WHAT NEEDS TO BE DONE
Only the lines from the top of the data through the line containing "Study (74, 125)" should be duplicated, exactly as they appear.

Segment Start: DATA SECTION

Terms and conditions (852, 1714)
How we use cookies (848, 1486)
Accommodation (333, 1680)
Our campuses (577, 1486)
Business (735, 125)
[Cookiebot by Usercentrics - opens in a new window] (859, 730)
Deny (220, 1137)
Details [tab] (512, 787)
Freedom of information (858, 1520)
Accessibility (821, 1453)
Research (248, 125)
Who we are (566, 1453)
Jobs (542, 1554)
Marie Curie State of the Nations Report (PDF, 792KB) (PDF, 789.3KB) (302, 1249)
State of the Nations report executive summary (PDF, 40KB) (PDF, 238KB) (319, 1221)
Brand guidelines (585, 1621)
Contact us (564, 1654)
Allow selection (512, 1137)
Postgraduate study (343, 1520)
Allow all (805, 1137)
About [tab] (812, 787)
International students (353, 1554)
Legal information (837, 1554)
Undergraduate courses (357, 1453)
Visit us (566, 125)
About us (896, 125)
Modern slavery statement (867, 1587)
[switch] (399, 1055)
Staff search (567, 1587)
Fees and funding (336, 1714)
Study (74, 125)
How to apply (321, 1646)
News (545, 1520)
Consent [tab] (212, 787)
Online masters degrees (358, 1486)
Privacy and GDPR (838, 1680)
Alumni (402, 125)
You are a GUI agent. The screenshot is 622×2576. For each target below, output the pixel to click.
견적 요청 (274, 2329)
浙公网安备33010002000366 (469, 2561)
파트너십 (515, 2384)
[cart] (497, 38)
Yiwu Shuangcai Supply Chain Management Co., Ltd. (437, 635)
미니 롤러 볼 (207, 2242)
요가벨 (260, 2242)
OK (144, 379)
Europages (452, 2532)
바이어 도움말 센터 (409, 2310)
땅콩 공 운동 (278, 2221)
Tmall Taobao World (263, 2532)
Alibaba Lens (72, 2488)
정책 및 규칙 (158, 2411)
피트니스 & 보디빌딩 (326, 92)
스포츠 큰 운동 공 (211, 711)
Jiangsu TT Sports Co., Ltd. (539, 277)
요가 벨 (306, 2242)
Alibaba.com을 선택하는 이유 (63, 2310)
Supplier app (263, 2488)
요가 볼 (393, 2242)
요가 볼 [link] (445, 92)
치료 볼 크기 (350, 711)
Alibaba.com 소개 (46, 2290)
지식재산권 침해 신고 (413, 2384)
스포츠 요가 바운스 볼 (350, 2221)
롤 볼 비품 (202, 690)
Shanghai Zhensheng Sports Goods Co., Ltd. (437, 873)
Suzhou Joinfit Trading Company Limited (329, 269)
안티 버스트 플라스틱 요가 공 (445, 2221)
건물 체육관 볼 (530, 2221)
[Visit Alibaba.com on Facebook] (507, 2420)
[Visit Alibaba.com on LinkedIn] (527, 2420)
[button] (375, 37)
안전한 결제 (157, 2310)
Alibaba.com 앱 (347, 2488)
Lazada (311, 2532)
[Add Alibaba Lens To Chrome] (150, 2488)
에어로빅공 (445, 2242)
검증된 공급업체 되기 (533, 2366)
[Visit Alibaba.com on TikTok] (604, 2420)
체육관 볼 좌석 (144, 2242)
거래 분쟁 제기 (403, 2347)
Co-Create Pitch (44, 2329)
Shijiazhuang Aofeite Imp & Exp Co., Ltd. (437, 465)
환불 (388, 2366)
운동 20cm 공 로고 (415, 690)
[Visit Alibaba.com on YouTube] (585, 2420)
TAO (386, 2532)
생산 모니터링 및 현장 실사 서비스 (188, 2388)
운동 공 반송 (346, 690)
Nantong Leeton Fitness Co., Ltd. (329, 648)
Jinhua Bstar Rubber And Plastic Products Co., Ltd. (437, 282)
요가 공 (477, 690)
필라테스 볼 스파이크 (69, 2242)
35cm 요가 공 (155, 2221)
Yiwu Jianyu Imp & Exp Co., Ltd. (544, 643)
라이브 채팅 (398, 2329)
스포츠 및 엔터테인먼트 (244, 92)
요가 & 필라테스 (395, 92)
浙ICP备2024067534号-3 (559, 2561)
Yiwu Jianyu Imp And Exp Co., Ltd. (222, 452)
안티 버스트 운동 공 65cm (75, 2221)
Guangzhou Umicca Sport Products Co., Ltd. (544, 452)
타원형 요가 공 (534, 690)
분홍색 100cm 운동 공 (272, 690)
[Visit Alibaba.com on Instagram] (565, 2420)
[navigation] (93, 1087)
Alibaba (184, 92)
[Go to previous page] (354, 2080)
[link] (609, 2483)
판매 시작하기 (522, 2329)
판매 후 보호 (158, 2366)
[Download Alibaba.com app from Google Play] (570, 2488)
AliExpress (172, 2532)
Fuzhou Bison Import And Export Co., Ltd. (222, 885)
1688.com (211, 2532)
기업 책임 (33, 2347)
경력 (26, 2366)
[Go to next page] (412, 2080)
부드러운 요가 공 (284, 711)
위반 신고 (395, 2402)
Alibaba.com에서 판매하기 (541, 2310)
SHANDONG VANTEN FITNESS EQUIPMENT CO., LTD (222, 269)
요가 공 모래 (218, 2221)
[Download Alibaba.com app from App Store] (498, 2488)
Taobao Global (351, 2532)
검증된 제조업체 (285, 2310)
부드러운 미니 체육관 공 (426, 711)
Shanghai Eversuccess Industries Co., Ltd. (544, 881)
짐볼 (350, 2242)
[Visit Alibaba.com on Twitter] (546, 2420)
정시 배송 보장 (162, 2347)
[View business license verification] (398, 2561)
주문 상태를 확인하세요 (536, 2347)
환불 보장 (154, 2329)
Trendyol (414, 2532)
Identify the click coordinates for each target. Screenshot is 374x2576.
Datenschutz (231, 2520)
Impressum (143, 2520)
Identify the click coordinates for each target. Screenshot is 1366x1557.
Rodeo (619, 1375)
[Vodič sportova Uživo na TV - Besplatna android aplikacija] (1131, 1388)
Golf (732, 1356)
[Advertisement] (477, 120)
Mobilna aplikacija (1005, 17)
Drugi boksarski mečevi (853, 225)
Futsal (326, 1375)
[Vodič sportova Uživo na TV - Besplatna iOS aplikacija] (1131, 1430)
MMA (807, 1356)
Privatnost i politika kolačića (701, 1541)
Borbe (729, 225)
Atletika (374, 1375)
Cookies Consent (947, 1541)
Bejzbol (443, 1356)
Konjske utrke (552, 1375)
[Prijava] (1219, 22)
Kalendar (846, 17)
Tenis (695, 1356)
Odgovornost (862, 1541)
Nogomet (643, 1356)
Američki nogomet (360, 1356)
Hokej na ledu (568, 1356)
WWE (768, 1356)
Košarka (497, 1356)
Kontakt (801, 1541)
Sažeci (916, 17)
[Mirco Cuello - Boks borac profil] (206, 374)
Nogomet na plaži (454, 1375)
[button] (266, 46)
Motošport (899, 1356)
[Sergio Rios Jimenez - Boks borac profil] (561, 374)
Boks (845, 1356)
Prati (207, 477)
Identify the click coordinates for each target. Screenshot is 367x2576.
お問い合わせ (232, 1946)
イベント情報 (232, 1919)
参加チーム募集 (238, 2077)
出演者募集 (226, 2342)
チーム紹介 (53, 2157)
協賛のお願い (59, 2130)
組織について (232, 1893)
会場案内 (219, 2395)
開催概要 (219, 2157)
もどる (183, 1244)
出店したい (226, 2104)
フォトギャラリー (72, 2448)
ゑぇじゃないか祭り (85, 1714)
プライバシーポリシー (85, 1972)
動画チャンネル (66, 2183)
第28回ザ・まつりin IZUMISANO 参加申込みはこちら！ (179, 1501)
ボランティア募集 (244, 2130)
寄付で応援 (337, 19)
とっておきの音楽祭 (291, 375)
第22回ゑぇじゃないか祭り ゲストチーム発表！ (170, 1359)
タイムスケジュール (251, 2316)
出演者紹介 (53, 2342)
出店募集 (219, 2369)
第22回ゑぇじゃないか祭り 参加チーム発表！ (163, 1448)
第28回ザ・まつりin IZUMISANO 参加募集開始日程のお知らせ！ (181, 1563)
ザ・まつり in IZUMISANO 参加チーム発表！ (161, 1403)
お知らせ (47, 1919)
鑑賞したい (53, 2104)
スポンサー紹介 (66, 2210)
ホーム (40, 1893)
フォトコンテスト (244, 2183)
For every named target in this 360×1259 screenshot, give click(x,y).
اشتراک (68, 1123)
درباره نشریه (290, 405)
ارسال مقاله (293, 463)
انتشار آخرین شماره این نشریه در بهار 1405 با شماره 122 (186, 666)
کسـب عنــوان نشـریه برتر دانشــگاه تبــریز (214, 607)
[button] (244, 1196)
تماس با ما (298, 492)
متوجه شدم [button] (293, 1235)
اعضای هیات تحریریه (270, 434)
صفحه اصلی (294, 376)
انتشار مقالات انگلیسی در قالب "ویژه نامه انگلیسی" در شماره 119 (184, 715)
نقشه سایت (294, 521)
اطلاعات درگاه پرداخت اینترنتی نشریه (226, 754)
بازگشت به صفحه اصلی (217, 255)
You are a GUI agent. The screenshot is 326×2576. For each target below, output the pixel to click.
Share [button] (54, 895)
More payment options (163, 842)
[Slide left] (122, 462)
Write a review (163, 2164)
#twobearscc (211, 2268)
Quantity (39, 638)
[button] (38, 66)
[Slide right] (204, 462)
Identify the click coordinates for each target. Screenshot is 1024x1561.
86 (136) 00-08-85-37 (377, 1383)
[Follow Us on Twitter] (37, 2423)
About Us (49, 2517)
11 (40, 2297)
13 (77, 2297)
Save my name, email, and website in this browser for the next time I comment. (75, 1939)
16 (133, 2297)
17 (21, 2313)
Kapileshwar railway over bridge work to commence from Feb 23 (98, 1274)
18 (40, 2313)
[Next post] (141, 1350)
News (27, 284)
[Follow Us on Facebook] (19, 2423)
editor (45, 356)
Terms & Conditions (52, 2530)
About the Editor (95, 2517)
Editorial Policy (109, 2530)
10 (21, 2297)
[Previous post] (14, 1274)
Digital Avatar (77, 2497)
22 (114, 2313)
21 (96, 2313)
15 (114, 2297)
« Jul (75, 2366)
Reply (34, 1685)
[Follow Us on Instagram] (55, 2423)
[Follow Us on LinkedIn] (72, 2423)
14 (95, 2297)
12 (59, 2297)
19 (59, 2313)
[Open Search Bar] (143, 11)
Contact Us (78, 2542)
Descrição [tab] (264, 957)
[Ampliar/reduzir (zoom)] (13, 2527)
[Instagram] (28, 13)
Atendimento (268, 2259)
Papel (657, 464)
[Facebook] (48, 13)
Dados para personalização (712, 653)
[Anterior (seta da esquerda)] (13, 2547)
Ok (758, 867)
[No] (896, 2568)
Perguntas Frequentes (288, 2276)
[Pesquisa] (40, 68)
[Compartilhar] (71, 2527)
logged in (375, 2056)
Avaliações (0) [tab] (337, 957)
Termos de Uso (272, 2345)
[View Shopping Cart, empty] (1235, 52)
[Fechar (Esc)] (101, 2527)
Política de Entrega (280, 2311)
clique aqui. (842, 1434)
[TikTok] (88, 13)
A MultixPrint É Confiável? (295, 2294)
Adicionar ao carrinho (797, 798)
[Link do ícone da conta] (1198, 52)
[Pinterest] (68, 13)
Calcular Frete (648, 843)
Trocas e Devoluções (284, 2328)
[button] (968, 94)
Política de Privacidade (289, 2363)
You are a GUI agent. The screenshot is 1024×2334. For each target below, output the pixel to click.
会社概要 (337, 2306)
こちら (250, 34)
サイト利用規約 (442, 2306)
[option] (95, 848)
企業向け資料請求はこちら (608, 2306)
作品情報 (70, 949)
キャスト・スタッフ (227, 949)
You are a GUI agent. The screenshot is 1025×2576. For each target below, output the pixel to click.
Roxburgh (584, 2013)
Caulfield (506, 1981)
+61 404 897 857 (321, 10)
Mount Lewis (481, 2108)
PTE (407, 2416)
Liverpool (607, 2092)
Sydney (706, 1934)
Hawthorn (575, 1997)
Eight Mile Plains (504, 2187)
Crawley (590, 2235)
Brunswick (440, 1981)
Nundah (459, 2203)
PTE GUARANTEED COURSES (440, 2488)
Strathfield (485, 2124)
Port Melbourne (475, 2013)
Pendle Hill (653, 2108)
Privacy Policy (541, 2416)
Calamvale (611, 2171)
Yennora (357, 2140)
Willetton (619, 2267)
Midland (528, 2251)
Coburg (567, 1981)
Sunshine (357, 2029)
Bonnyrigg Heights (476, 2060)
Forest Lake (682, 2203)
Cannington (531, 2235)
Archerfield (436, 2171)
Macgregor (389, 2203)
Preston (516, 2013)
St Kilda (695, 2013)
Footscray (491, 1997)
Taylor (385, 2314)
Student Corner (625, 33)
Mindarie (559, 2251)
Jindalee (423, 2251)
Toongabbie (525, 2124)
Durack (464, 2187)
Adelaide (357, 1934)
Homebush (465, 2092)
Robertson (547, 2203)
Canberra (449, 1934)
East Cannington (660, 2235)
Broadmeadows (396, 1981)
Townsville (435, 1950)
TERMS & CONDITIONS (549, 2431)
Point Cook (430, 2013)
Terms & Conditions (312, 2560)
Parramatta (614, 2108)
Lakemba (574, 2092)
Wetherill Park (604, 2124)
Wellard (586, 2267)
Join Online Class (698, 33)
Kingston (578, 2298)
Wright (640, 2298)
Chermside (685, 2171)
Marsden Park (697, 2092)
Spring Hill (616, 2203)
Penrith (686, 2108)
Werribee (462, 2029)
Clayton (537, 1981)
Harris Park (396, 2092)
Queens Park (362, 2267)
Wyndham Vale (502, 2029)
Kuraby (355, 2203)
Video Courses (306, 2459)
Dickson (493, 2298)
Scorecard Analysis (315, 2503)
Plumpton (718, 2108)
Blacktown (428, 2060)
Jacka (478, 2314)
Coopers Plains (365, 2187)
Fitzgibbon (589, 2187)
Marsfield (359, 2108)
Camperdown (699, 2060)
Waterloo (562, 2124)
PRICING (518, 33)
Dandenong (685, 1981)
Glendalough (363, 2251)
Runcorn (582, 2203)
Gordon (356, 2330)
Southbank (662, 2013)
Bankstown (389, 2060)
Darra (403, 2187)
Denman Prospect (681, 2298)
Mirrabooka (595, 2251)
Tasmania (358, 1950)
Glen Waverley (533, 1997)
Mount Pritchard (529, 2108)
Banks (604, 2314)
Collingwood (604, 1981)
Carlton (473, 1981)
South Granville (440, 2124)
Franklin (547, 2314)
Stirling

Segment End: DATA SECTION

SOLUTION BELOW
Terms and conditions (852, 1714)
How we use cookies (848, 1486)
Accommodation (333, 1680)
Our campuses (577, 1486)
Business (735, 125)
[Cookiebot by Usercentrics - opens in a new window] (859, 730)
Deny (220, 1137)
Details [tab] (512, 787)
Freedom of information (858, 1520)
Accessibility (821, 1453)
Research (248, 125)
Who we are (566, 1453)
Jobs (542, 1554)
Marie Curie State of the Nations Report (PDF, 792KB) (PDF, 789.3KB) (302, 1249)
State of the Nations report executive summary (PDF, 40KB) (PDF, 238KB) (319, 1221)
Brand guidelines (585, 1621)
Contact us (564, 1654)
Allow selection (512, 1137)
Postgraduate study (343, 1520)
Allow all (805, 1137)
About [tab] (812, 787)
International students (353, 1554)
Legal information (837, 1554)
Undergraduate courses (357, 1453)
Visit us (566, 125)
About us (896, 125)
Modern slavery statement (867, 1587)
[switch] (399, 1055)
Staff search (567, 1587)
Fees and funding (336, 1714)
Study (74, 125)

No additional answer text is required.